On Sep 18, 2016 8:45 AM, "Ben Hutchings" <ben@decadent.org.uk> wrote:
>
> On Sun, Sep 18, 2016 at 08:31:37PM +0200, Jann Horn wrote:
> > On Sun, Sep 18, 2016 at 07:13:27PM +0100, Ben Hutchings wrote:
> > > On Sun, 2016-09-18 at 17:05 +0200, Jann Horn wrote:
> > > > This ensures that self_privunit_id ("privilege unit ID") is only shared by
> > > > processes that share the mm_struct and the signal_struct; not just
> > > > spatially, but also temporally.
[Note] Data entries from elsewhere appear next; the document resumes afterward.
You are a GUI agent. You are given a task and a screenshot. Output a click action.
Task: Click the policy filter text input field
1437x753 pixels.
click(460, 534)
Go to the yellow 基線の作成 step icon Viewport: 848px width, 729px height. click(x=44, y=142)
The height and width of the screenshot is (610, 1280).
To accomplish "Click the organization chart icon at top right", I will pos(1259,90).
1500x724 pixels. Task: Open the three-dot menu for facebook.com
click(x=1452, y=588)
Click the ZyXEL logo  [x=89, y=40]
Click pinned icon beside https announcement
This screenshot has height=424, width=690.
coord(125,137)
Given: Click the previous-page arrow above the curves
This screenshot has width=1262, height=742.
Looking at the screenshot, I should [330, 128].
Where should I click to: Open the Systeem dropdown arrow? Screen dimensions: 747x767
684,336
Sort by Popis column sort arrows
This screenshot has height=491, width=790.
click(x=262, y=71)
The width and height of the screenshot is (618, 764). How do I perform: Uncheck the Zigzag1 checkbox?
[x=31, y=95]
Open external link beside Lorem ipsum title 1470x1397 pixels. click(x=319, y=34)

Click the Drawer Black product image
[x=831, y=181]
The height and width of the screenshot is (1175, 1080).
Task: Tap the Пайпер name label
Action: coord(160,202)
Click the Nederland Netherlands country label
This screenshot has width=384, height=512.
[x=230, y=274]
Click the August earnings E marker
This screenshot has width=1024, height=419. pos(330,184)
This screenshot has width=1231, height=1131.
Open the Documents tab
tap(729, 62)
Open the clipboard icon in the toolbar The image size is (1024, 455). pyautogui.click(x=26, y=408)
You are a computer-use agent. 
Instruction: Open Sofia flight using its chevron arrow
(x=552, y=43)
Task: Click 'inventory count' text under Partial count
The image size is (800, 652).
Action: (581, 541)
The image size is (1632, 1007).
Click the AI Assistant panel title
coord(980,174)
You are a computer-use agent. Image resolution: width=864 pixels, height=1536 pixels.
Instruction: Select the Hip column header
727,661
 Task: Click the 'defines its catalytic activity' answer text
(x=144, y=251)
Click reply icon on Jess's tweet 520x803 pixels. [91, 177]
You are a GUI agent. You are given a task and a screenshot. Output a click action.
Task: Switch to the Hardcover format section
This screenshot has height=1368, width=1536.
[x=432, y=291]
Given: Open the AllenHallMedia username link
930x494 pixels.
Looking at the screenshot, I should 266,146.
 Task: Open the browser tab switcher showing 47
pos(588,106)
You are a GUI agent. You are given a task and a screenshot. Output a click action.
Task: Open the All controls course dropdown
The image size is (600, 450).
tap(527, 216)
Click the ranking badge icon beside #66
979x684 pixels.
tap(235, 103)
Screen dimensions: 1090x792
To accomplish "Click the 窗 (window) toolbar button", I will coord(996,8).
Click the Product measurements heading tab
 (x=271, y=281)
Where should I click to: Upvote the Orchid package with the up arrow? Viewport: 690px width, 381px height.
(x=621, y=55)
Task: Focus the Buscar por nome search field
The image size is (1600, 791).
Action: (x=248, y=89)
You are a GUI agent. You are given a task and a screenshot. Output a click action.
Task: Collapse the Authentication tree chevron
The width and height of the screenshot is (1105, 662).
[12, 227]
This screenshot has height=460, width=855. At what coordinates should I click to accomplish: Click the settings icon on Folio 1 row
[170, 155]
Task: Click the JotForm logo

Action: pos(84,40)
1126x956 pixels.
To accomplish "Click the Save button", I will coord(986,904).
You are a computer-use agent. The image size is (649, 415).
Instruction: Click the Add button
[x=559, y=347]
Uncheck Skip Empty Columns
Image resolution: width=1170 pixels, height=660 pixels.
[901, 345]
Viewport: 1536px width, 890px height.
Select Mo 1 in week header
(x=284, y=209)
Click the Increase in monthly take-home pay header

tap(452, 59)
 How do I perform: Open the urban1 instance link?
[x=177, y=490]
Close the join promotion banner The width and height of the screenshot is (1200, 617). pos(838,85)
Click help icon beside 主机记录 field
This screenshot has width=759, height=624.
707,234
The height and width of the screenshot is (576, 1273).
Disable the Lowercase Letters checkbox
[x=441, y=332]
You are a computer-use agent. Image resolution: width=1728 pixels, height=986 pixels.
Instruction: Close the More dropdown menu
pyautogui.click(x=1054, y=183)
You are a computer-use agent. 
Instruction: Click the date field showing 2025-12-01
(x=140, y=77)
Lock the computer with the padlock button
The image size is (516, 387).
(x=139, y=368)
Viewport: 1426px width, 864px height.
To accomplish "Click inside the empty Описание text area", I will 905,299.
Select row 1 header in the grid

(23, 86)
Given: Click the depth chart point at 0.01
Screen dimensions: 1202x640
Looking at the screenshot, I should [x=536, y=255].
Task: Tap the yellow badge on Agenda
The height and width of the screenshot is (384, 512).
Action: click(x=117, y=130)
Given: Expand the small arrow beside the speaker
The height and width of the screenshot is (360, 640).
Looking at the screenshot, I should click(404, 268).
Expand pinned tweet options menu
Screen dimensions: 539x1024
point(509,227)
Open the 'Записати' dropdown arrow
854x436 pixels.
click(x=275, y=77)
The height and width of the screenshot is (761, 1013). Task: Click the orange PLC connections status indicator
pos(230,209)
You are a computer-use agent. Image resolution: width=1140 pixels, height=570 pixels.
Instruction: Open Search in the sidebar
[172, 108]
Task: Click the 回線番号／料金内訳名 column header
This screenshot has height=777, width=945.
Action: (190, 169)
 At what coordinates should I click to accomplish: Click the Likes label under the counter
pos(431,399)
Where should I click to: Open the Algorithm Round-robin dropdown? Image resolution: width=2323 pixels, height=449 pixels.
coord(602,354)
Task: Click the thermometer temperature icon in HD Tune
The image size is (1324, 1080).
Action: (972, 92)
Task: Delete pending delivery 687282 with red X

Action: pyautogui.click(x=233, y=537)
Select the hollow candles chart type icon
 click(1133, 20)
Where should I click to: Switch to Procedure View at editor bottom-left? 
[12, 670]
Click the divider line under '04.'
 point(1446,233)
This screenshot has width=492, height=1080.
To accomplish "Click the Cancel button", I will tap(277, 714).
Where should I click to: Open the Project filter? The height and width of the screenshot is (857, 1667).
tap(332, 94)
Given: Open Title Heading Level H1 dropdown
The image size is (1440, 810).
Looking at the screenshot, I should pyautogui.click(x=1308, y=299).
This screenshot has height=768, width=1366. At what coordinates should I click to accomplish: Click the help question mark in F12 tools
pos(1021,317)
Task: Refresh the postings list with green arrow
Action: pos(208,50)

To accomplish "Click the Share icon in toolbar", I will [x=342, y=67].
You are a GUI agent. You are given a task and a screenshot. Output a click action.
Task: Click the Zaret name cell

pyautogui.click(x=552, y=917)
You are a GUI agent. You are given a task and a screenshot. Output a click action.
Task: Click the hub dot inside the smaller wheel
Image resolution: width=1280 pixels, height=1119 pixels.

In other words, if you do execve() or
> > > > clone() without CLONE_THREAD, you get a new privunit_id that has never been
> > > > used before.
> > > [...]
> > > > +void increment_privunit_counter(void)
> > > > +{
> > > > + BUILD_BUG_ON(NR_CPUS > (1 << 16));
> > > > + current->self_privunit_id = this_cpu_add_return(exec_counter, NR_CPUS);
> > > > +}
> > > [...]
> > >
> > > This will wrap incorrectly if NR_CPUS is not a power of 2 (which is
> > > unusual but allowed).
> >
> > If this wraps, hell breaks loose permission-wise - processes that have
> > no relationship whatsoever with each other will suddenly be able to ptrace
> > each other.
> >
> > The idea is that it never wraps.
>
> That's what I suspected, but wasn't sure.  In that case you can
> initialise each counter to U64_MAX/NR_CPUS*cpu and increment by
> 1 each time, which might be more efficient on some architectures.
>
> > It wraps after (2^64)/NR_CPUS execs or
> > forks on one CPU core. NR_CPUS is bounded to <=2^16, so in the worst case,
> > it wraps after 2^48 execs or forks.
> >
> > On my system with 3.7GHz per core, 2^16 minimal sequential non-thread clone()
> > calls need 1 second system time (and 2 seconds wall clock time, but let's
> > disregard that), so 2^48 non-thread clone() calls should need over 100 years.
> >
> > But I guess both the kernel and machines get faster - if you think the margin
> > might not be future-proof enough (or if you think I measured wrong and it's
> > actually much faster), I guess I could bump this to a 128bit number.
>
> Sequential execution speed isn't likely to get significantly faster so
> with those current numbers this seems to be quite safe.
>

But how big can NR_CPUs get before this gets uncomfortable?

We could do:

struct luid {
  u64 count:
  unsigned cpu;
};

(LUID = locally unique ID).

IIRC my draft PCID code does something similar to uniquely identify
mms.  If I accidentally reused a PCID without a flush, everything
would explode.

--Andy